"Hayat bir kutu çikolatadır, içinden ne çıkacağını bilemezsin" der Foorest Gump adlı filmde. Sözlük tanımlarındansa bu bir kutu çikolata imgesi bana daha yakın gelmiştir her zaman. Bazen acı bazen tatlı çikolatalar denk gelir, bazıları bozulmuş bile olabilir.

Bizler insan olarak kapalı kutuları hep ilgi çekici bulmuşuzdur. Ama içinden hiç de kötü bir şey çıkmasını istemeyiz. Yani ne çıkacağını bilmesek de içinde mutlaka hep güzel şeyler olmalı fikri vardır beynimizde. Hayattan da genel olarak beklentimiz bu yönde. Yataktan kalktığımızda günümüzün güzel geçmesini, doğum günü mesajlarında hep yüzlerin gülmesini dileriz. Yani hayatın getirdiklerine teslim olmak yerine hep bir müdahale içerisindeyiz.
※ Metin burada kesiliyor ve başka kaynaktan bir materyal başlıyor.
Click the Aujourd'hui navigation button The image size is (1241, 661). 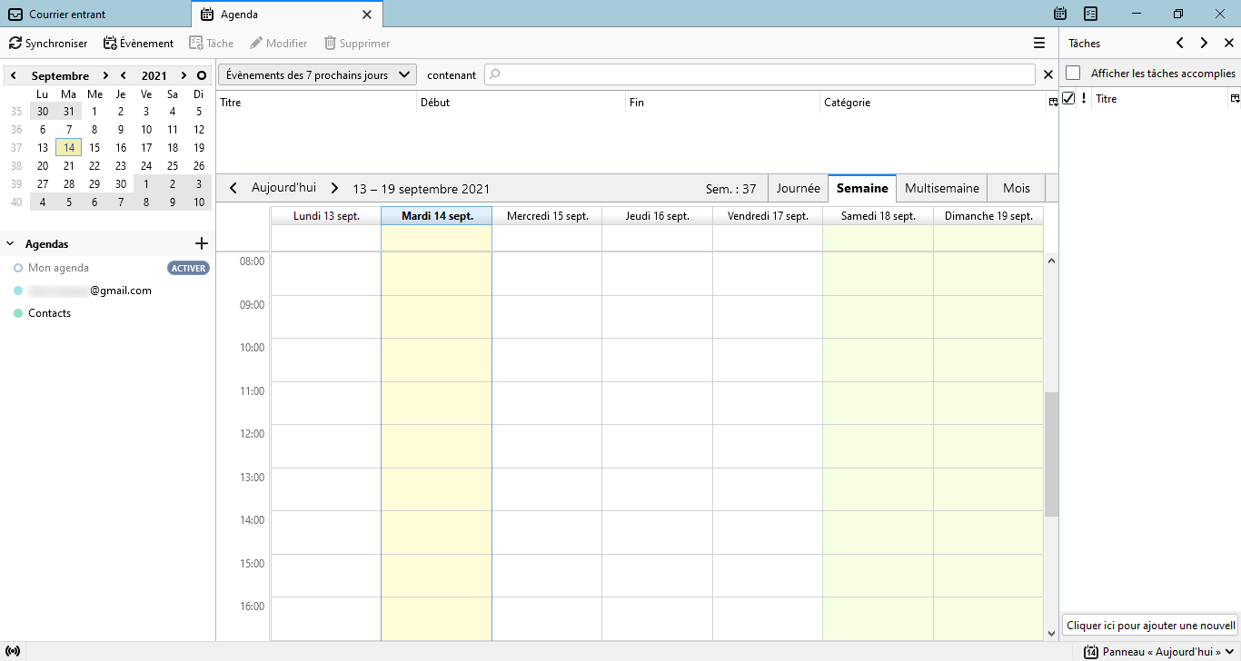pos(283,188)
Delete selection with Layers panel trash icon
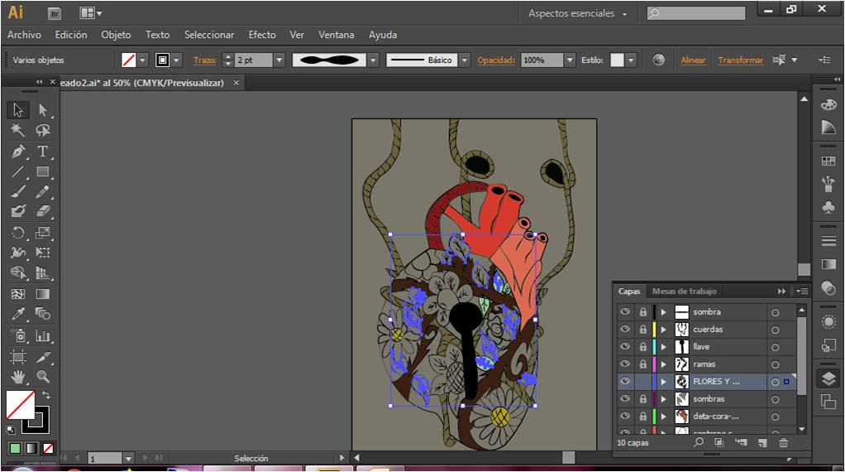 783,443
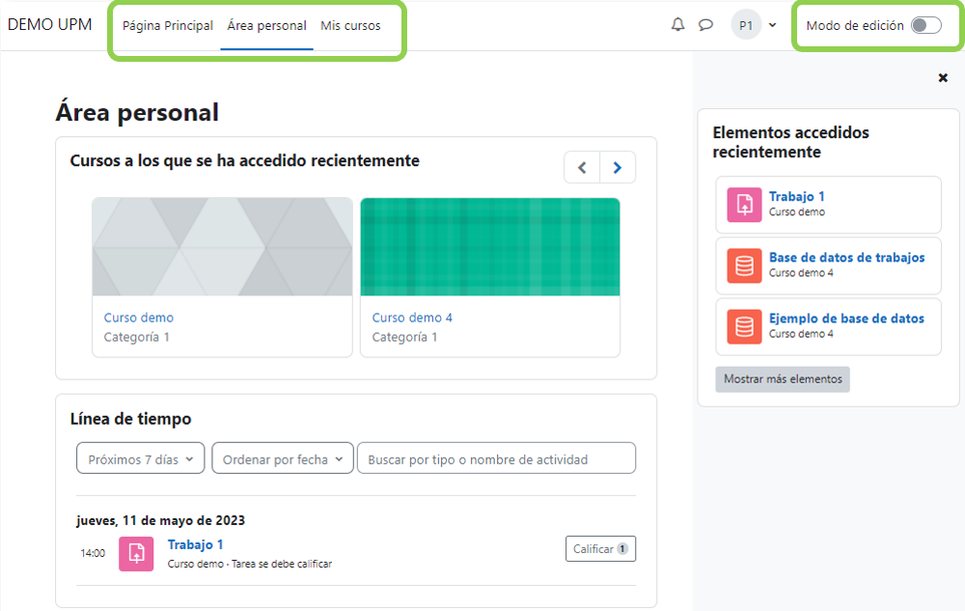Open the Próximos 7 días dropdown
Viewport: 965px width, 611px height.
click(x=140, y=458)
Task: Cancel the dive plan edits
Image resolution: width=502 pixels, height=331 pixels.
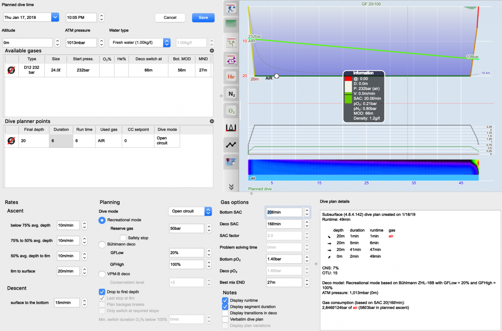Action: click(170, 18)
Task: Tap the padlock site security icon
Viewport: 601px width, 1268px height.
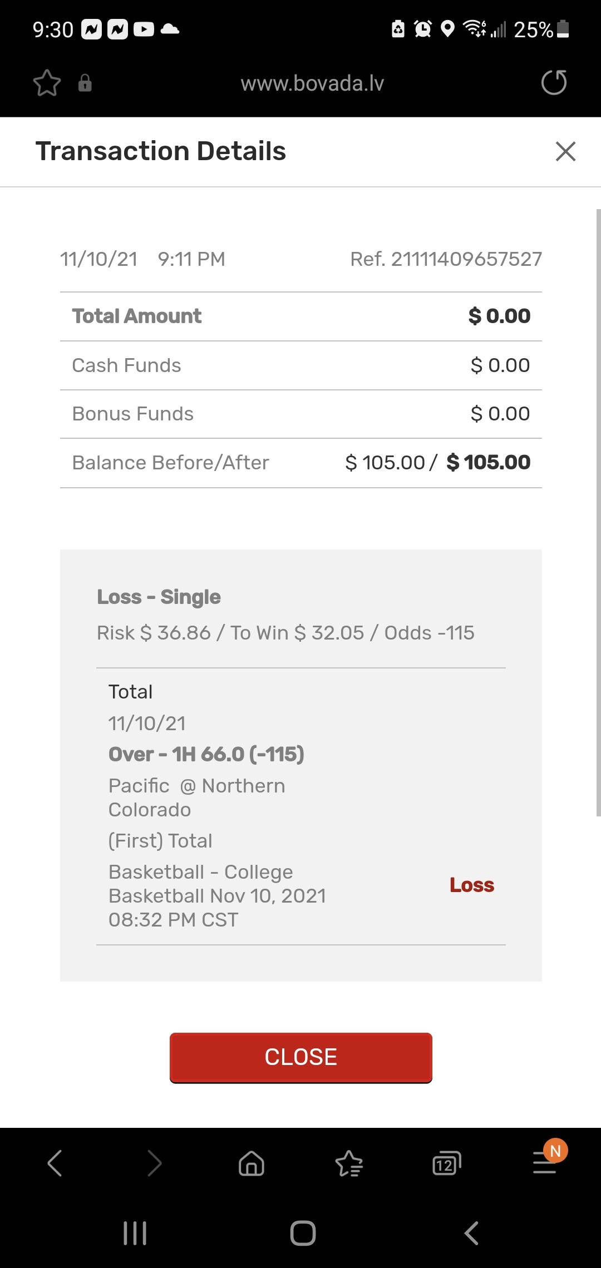Action: click(85, 83)
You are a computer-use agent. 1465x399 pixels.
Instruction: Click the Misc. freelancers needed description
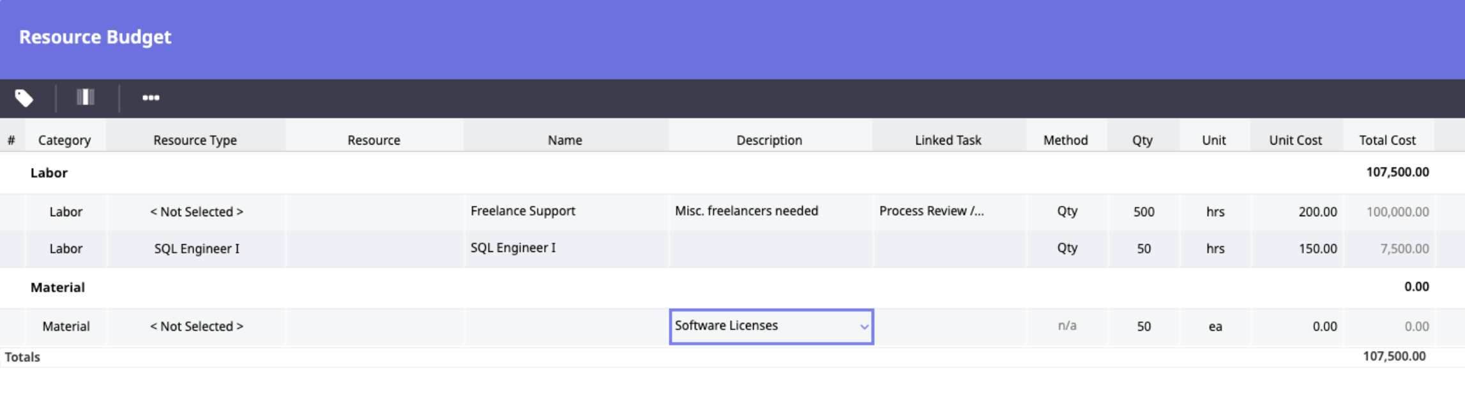pyautogui.click(x=746, y=211)
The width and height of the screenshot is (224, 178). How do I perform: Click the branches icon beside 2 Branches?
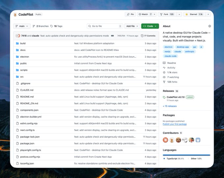34,26
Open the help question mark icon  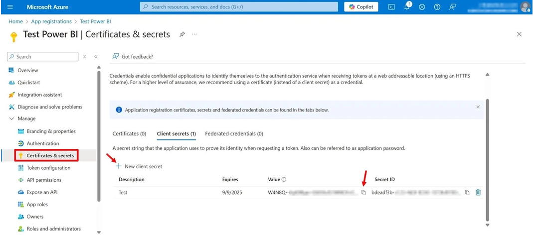coord(437,7)
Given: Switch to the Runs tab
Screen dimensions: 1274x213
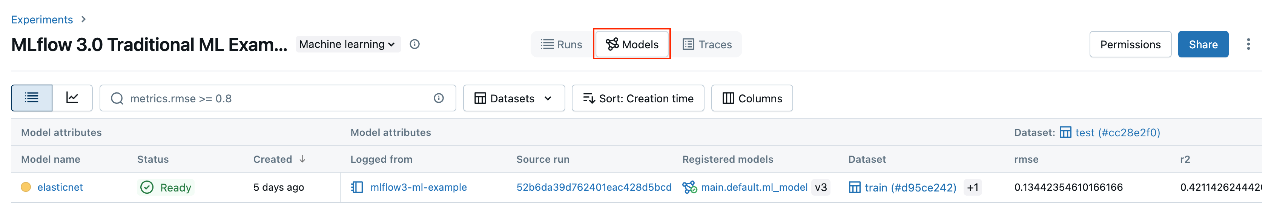Looking at the screenshot, I should point(561,44).
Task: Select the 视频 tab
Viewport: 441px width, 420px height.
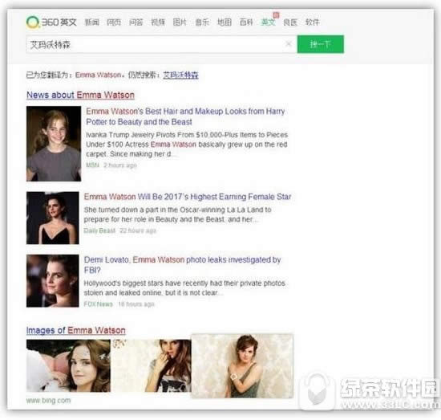Action: (x=158, y=22)
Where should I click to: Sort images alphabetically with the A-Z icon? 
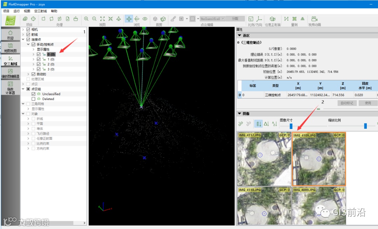pyautogui.click(x=274, y=124)
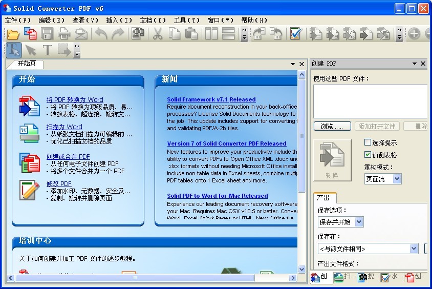Click the Open folder icon in toolbar
Viewport: 432px width, 289px height.
13,34
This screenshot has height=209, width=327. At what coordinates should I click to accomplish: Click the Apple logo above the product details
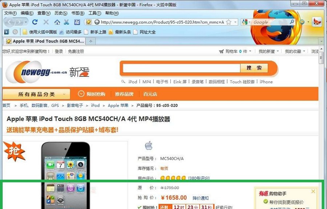coord(149,146)
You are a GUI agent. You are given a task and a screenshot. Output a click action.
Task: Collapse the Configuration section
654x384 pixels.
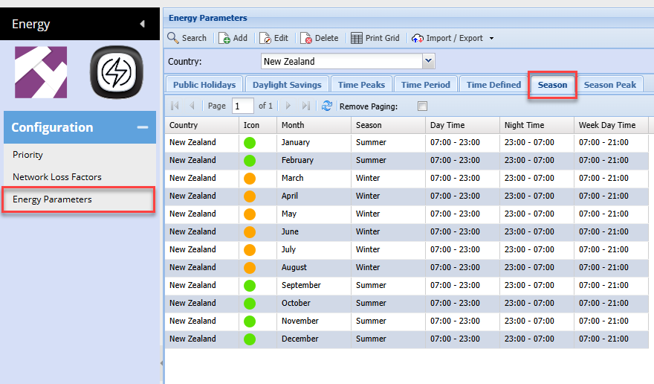pos(142,128)
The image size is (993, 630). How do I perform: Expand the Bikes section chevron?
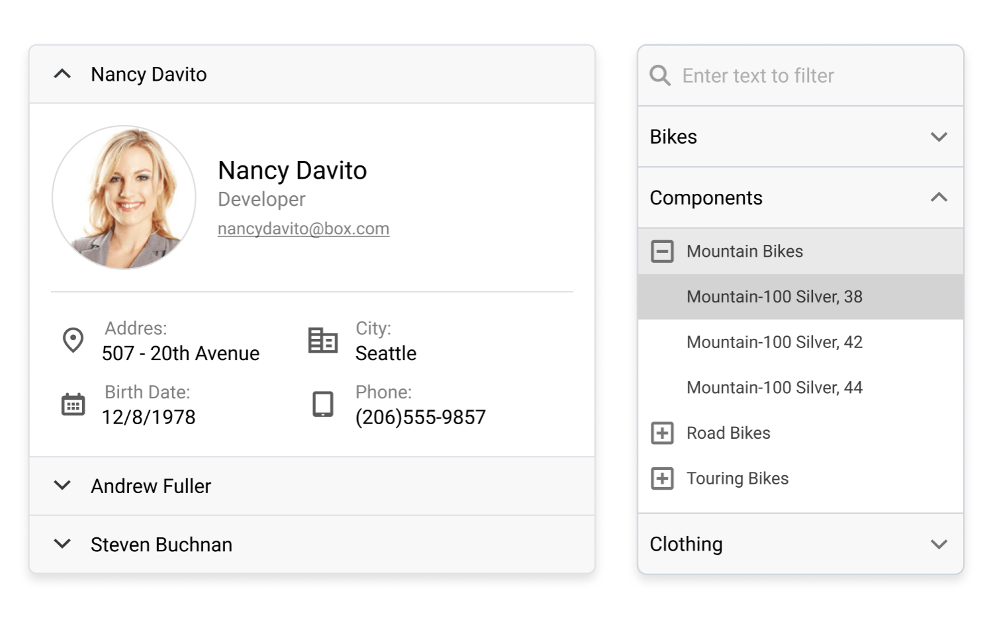(x=939, y=137)
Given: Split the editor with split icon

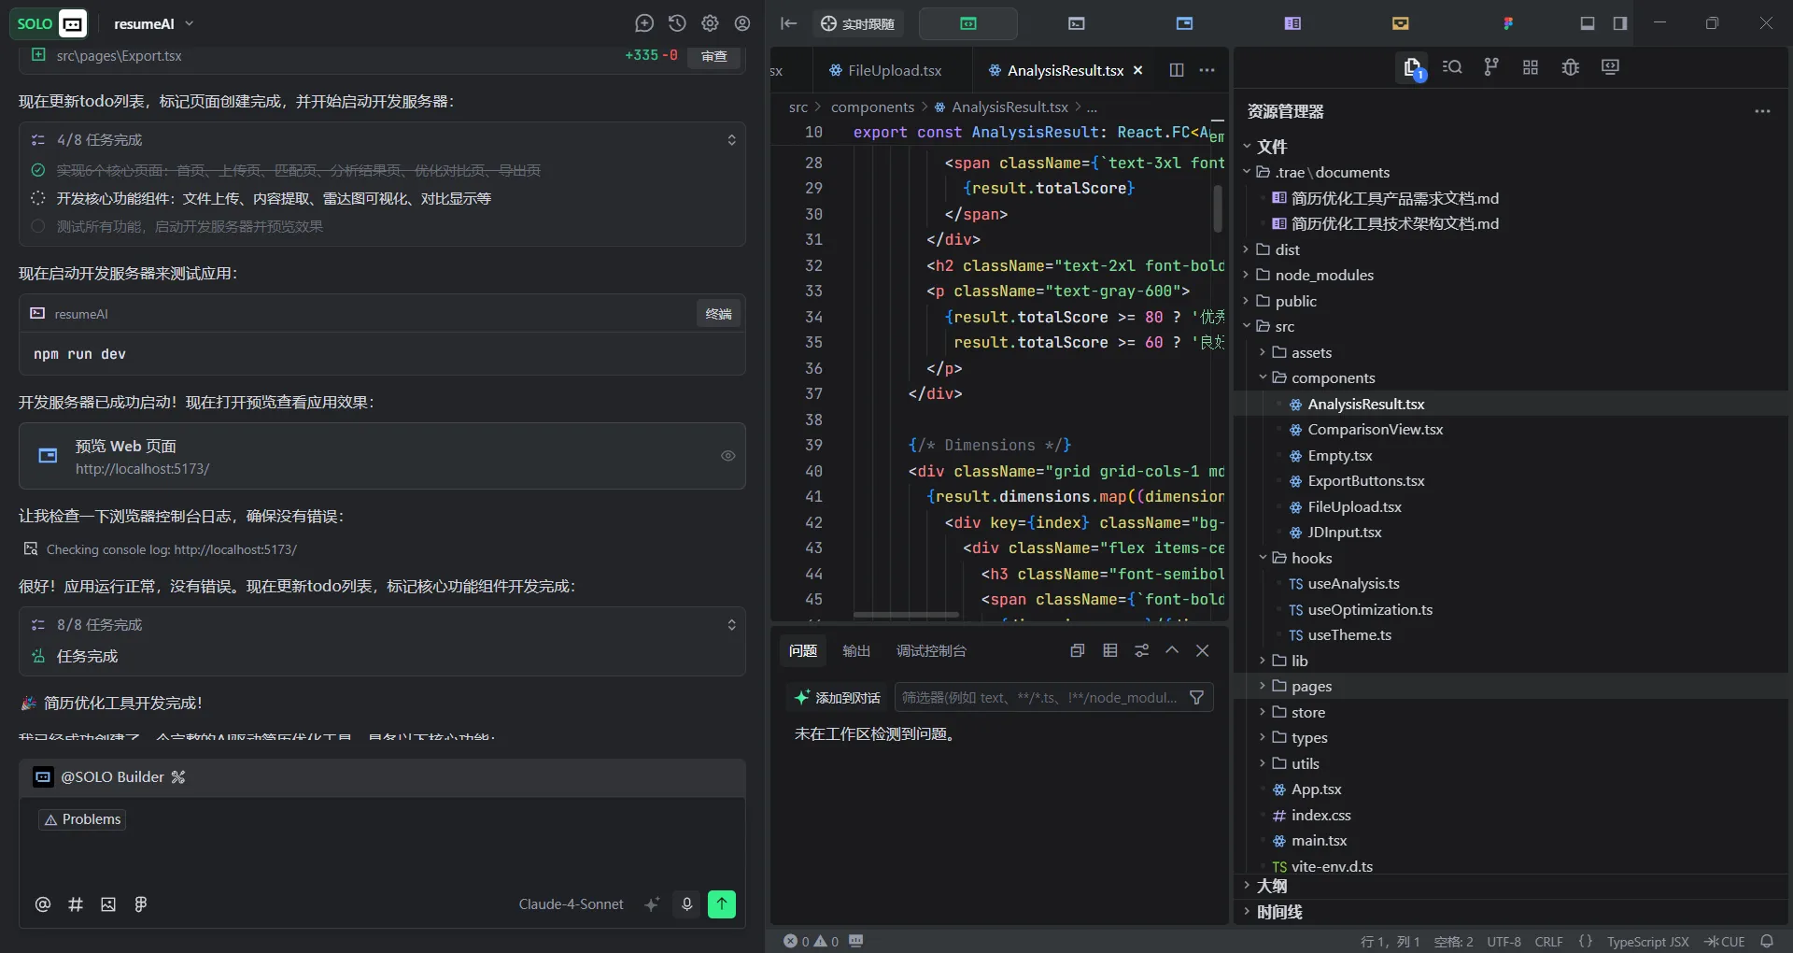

Teslim olmak deyince her şeyi bırakmak değil, aksine neler olduğunu anlayıp olaylara uyumlanmak anlatmak istediğim. Zor bir gün geçirirken durup zor olduğunu düşünmek yerine yapman gerekeni yapıp yoluna devam etmek mesela. Çok eğlendiğin bir anı sürekli yaratmaya çalışmak yerine olup bitmesine izin vermek ve oraya dönüp dönüp içinde hapsolmamak, yeni anlara alan açmak.

Hayatın getirdiklerine teslim olamadığımız için olsa gerek sürekli bir ızdırap hissederiz. Olduğumuz yerden farklı yerde olmak, farklı vücut ölçülerinde olmak, bizde olmayıp başkasında ne varsa ona sahip olmanın peşindeyiz. Teslim olduğumuz tek şeyse sosyal medyadır. Kimin ne yaptığıyla ilgilenmekten kendi hayatımızı kaçırdığımızın farkında değiliz.

Peki o zaman hayat nedir? Dünyada geçirdiğimiz zaman mı? Yoksa içini deneyimlerle doldurabileceğimiz anılar mı? Nefes aldığımız her an mı? Ertelediklerimiz mi, yoksa tümüyle yaşadığımız her şey mi?

Hayata bir bütün olarak baktığımızda yaşadığımız her şeyin bir parçamız olduğunu görmek uzun zamanımızı alabilir. Bence hayat işte bu bütünün içinde eriyebilmek. Karşımıza çıkan her durumun sonuçlarını çekip çevirebilmek ya da çevirememek. Üzüldüğün zamanın geçmesini beklemek yerine neler olduğuna bakabilmek. Vücudun verdiği tepkiye, o an aldığın nefese , aklından geçen düsüncelerle yüzleşebilmek. Sevindiğinde nefesine, vücuduna düsüncelerine bakabilmek. Üzülmek, gülmek, konuşmak , bağırmak, ağlamak, sevmek değil bunların hepsi olmak ama bütün bunlarla yoluna devam edebilmek. Tam da bir kutu çikolata kıvamında ama içinden sadece iyi çikolatalar çıkmasını beklemeden. Her şeyiyle kucaklayabildiğimiz , her an bence hayat demek. Ya sence hayat ne demek?